:: DATASET CONTENT ::
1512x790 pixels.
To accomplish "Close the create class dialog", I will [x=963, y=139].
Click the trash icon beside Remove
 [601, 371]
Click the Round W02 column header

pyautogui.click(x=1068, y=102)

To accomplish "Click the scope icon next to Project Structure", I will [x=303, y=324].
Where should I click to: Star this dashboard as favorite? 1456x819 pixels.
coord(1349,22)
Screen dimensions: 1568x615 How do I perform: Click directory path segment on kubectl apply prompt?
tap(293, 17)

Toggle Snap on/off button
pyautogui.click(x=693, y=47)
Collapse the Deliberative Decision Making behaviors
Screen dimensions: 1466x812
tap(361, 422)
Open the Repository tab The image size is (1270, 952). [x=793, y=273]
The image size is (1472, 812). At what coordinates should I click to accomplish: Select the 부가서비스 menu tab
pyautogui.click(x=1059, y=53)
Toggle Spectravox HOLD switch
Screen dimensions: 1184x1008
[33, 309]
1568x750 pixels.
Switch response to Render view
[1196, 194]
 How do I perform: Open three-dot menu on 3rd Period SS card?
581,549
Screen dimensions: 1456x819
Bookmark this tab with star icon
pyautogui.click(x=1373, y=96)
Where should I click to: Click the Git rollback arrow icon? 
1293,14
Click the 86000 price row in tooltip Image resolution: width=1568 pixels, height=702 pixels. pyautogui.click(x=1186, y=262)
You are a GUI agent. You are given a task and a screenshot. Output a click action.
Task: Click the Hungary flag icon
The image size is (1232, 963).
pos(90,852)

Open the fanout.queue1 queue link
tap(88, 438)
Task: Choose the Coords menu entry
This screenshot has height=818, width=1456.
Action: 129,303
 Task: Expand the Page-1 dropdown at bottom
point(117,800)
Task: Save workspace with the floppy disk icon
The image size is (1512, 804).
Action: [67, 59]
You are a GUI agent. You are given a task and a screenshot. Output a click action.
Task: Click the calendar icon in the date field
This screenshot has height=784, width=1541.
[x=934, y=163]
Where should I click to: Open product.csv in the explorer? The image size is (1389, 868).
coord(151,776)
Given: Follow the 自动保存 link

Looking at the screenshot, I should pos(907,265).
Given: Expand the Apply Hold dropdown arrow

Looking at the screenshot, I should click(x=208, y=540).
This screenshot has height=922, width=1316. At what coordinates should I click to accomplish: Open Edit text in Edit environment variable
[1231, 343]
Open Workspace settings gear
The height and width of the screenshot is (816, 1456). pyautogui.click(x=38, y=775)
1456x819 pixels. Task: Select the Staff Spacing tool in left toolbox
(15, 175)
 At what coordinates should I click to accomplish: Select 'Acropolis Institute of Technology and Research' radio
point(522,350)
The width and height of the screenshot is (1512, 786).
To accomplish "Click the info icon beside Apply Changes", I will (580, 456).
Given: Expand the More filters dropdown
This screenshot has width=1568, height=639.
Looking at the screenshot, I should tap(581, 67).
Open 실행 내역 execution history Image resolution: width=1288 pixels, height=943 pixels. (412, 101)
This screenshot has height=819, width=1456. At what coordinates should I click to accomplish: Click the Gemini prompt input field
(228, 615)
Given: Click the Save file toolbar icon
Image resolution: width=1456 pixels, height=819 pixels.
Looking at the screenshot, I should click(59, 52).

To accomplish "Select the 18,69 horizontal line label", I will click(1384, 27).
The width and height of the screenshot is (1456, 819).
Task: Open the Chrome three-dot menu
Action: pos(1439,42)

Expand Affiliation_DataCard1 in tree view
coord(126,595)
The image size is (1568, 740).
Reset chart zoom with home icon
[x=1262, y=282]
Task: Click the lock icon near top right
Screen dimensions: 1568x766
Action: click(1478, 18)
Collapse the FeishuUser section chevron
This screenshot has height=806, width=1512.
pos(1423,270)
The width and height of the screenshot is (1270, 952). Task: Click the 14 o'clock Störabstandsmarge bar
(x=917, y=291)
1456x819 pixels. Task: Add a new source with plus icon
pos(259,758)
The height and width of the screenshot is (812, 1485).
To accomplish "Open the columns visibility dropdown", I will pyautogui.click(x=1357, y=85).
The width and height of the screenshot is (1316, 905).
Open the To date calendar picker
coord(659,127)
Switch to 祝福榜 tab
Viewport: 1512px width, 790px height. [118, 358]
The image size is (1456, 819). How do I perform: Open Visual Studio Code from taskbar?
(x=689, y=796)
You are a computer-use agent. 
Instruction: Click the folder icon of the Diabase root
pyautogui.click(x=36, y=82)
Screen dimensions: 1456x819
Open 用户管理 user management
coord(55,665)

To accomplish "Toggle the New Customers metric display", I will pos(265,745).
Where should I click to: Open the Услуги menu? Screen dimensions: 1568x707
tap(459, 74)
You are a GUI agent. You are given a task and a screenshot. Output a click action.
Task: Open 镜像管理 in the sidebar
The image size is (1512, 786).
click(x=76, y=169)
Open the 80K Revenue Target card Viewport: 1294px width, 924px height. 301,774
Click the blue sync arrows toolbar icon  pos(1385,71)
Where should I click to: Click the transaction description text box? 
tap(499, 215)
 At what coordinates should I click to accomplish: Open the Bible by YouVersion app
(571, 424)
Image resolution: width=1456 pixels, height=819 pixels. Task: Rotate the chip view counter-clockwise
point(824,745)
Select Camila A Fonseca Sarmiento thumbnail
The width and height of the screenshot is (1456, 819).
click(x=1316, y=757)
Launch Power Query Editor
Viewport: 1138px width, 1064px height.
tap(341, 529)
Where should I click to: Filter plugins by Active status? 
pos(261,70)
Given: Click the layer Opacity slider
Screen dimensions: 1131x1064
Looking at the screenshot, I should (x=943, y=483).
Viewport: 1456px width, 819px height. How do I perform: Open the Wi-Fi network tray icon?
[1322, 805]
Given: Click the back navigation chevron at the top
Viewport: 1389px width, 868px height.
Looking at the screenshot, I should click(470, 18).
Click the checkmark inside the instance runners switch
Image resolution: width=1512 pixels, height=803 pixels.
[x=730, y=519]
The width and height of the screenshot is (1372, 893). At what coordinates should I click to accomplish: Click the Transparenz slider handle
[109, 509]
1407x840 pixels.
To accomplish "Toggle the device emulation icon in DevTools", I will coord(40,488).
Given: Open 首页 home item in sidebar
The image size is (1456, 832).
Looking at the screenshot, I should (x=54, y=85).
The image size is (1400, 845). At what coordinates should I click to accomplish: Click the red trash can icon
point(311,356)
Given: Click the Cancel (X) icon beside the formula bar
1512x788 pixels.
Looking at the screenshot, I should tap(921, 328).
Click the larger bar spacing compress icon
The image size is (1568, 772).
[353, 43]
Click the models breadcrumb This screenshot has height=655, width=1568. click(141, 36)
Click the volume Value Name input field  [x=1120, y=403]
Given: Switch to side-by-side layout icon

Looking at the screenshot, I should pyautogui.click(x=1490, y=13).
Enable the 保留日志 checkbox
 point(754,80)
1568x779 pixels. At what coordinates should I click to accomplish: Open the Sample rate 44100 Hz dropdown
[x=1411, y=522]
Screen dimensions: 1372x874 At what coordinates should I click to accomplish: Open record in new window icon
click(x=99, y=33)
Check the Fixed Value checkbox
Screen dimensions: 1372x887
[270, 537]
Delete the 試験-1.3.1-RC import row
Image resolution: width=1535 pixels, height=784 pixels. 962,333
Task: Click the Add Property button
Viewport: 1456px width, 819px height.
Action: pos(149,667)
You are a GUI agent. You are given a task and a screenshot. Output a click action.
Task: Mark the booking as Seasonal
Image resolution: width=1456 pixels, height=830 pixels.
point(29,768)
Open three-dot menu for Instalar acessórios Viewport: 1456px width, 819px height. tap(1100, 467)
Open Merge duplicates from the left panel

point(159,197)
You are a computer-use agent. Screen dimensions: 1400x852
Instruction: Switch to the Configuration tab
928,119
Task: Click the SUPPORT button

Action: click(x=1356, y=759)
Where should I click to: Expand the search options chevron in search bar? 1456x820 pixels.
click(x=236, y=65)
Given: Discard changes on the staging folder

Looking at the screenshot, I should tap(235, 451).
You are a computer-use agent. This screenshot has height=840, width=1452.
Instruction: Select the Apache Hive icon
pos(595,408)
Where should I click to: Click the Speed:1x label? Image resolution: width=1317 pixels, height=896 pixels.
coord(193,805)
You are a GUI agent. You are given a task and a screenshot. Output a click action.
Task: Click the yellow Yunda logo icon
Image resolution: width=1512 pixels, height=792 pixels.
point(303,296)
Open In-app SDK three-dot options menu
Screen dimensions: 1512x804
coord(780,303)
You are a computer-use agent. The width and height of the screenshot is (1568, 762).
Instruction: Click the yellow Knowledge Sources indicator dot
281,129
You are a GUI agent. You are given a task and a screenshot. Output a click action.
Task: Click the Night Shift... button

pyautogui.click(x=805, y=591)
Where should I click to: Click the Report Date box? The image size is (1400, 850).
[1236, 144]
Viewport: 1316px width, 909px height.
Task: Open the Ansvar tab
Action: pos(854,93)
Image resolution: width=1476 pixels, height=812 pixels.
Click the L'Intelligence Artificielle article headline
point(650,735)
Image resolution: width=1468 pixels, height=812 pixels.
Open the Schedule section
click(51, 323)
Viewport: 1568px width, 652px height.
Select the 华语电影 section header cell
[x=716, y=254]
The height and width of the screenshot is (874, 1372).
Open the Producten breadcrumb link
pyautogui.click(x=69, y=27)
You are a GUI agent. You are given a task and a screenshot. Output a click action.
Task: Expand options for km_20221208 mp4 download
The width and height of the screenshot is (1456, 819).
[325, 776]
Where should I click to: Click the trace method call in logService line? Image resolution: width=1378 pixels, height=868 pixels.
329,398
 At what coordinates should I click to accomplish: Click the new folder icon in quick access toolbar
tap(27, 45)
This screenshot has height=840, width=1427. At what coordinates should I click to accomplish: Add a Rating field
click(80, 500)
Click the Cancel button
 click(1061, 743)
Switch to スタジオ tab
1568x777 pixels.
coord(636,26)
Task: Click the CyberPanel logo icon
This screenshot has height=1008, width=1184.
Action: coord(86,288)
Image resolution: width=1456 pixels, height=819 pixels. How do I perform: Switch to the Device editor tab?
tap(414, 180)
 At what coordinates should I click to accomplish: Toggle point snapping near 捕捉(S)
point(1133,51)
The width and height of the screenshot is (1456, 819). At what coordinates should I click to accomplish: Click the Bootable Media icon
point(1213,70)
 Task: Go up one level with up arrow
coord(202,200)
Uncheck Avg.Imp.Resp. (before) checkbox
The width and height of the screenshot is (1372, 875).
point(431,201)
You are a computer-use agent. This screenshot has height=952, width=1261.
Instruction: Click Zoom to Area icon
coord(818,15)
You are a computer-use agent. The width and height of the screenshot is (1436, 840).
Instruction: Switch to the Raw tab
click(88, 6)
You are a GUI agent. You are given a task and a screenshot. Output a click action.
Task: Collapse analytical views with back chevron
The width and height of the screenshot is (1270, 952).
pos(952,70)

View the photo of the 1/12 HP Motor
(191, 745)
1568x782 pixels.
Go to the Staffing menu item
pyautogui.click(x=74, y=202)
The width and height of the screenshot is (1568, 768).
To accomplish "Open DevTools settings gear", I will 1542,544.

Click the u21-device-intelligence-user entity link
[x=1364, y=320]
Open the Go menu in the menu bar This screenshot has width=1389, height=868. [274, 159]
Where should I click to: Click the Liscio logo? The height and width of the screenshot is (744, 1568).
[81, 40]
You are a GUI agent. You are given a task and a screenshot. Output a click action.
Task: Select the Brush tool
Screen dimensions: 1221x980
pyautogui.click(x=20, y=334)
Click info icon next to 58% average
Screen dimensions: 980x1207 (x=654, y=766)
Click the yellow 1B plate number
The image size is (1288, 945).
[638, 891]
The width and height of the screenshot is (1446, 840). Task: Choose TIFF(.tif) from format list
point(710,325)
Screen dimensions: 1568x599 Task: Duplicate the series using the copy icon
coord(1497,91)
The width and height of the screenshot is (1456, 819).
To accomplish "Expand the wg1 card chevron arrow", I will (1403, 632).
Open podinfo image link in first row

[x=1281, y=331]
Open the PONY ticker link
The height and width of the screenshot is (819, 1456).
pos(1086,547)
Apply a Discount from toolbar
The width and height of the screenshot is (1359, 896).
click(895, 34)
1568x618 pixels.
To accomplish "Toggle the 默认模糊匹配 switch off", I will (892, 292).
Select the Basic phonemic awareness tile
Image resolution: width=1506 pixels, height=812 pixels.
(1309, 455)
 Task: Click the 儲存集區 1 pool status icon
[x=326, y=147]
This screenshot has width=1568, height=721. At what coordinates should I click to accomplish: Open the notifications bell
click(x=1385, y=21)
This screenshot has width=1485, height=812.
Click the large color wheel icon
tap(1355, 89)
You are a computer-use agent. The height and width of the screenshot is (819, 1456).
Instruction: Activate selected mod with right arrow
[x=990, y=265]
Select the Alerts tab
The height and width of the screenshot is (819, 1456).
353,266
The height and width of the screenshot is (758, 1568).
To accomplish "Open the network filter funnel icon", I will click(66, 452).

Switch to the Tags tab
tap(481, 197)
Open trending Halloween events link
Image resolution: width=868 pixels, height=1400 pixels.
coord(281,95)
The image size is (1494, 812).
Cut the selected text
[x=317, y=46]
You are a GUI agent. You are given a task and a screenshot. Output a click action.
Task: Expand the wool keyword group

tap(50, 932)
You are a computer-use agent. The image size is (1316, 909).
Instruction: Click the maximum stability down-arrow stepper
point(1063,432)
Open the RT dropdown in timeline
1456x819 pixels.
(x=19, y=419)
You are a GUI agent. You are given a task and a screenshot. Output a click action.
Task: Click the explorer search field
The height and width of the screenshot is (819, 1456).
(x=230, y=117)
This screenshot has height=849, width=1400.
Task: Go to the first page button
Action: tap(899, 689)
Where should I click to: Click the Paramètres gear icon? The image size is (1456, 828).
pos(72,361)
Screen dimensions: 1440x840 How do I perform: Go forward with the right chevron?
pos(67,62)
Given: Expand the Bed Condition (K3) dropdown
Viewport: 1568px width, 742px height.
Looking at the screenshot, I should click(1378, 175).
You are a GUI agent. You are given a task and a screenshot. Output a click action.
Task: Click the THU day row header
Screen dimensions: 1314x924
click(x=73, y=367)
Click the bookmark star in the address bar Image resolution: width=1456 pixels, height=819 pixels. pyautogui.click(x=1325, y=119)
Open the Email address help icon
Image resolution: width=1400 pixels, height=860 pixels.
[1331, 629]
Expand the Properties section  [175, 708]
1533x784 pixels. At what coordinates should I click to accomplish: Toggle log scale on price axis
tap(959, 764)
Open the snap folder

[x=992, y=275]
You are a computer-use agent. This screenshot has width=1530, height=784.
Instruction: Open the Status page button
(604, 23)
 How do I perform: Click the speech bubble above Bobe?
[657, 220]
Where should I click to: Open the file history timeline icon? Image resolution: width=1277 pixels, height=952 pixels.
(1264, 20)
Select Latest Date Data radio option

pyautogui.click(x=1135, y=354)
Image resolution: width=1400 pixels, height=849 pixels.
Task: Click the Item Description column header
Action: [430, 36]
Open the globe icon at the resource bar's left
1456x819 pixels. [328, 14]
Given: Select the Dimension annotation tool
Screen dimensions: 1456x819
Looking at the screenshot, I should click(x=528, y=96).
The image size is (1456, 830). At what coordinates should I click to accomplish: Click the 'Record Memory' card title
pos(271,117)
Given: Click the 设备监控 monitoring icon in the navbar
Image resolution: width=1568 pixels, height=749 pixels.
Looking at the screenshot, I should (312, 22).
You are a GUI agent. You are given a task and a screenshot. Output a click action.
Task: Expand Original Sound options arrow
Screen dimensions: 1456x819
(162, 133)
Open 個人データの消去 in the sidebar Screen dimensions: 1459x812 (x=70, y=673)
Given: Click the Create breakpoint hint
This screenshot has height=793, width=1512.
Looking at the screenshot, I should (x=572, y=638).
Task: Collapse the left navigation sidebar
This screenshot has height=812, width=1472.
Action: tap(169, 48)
:::
__WHAT YOU HAVE TO DO__.
If a line contains the word "navigation", it counts; say how many such lines the records hold, and give only that number.

__THE COMPLETED TASK__.
2